Campagne coordonnée pour faire taire les défenseur·euse·s des droits humains

Il s’agit du dernier épisode en date d’une campagne coordonnée et systématique visant à faire taire celles et ceux qui défendent les droits humains et à empêcher toute forme de critique à l’égard des autorités du Bélarus, campagne qui a débuté après les manifestations consécutives à l’élection présidentielle, en août 2020. Le 16 février, des descentes de police simultanées avaient déjà été menées à Minsk, Homel, Mahilyou, Vitastbsk et Brest dans les locaux de Viasna, de l'Association des journalistes du Bélarus et du syndicat indépendant REP, ainsi qu’au domicile de membres de leur personnel. Ces interventions ont été effectuées dans le cadre de procédures pénales infondées engagées au titre de l'article 342 du Code pénal du Bélarus («Organisation et préparation d’actions portant manifestement atteinte à l’ordre public»). D’après le Comité d’enquête du Bélarus, ces investigations avaient pour but d’«établir les sources du financement des manifestations». En mars, le Comité d’enquête du Bélarus a ouvert une information judiciaire sur les activités de Viasna en vertu de l'article 342 du Code pénal.

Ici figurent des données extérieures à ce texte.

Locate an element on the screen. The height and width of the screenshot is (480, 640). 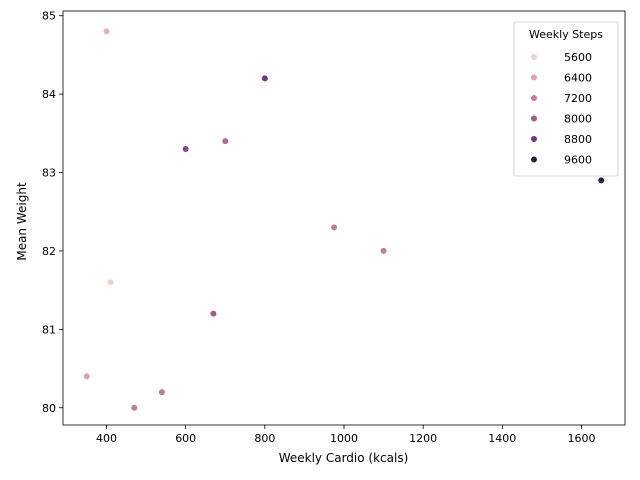
y-tick-label: 80 is located at coordinates (49, 408).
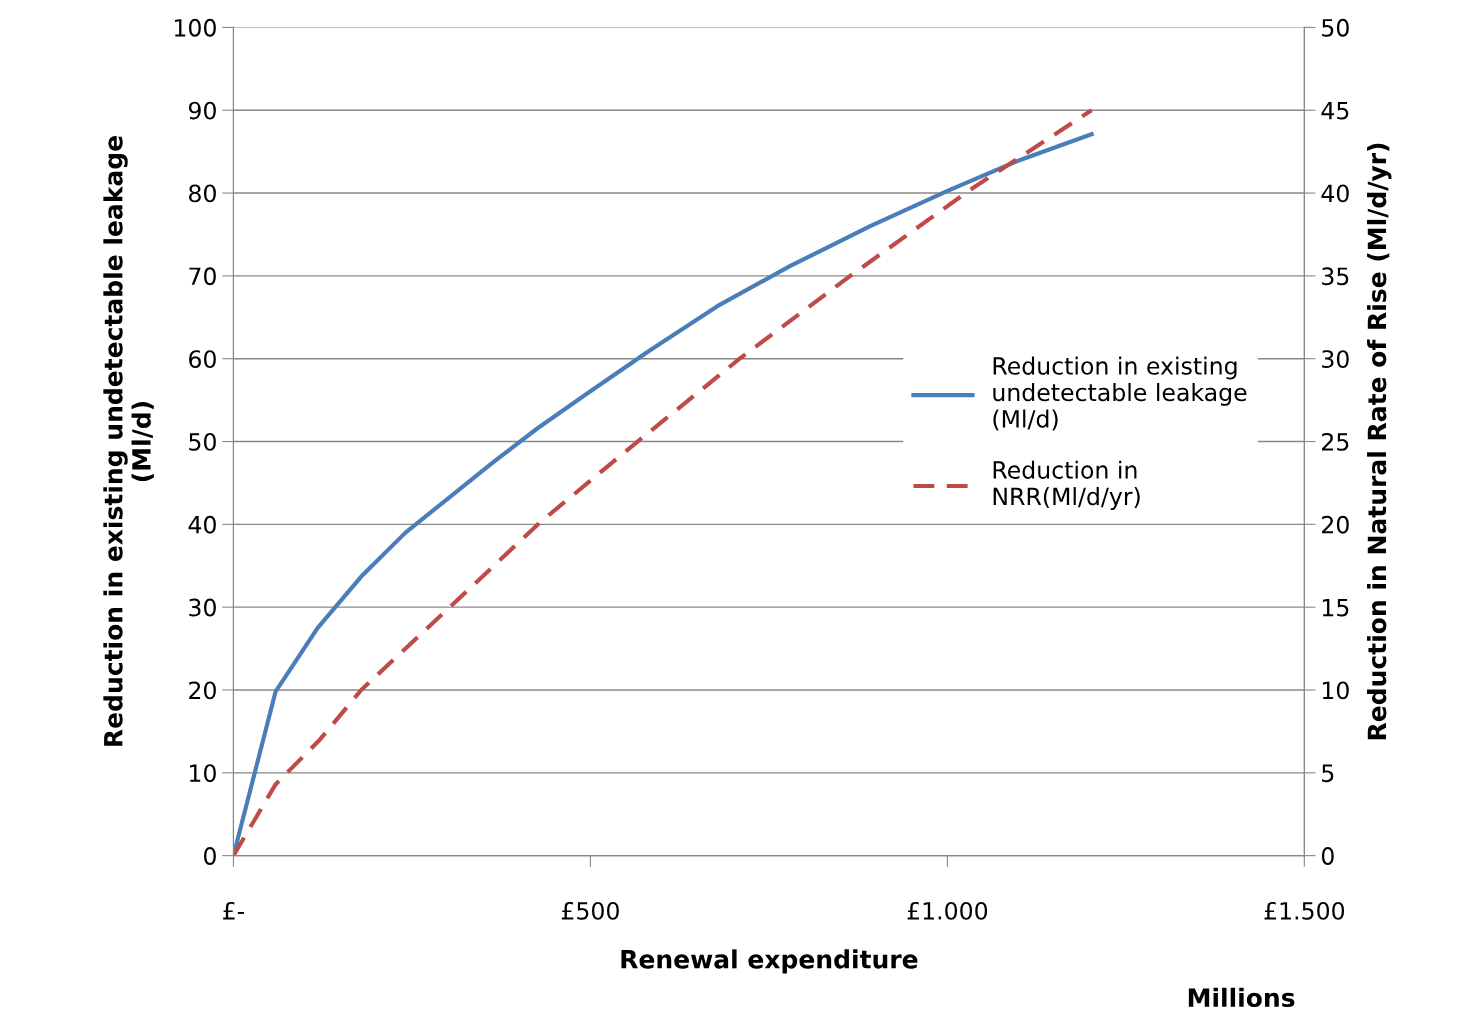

Les avocats des trois détenus ont été contraints à signer des accords de confidentialité, mais il semble que la détention provisoire de Valyantsin Stefanovich, Uladzimir Labkovich et Ales Bialiatski soit liée à l’information judiciaire ouverte en mars au titre de l'article 342. Les autorités utilisent cet article pour engager des poursuites sans fondement contre des militant·e·s de la société civile, des journalistes et des observatrices et observateurs des droits humains. Certains éléments laissent par ailleurs penser qu’il est possible qu’ils soient accusés d’évasion fiscale ou d’autres crimes financiers. Dans une publication sur les réseaux sociaux datant du 16 juillet, le comité d’enquête a laissé entendre qu’ils font actuellement l’objet d’une enquête, de même que d’autres membres d’ONG, pour «transferts clandestins de fonds» et évasion fiscale. Le 29 juillet, Natalia Pinchuk, épouse d’Ales Bialiatski, a reçu une première lettre de son mari, numérotée «trois», les deux précédentes ne lui étant pas parvenues. La famille de Valyantsin Stefanovich a également reçu des lettres dans lesquelles il leur a dit: «Je me prépare à une très longue séparation avec le monde libre, mais je reste optimiste malgré tout. Tout passe et cela passera aussi, et nous serons de nouveau réunis.»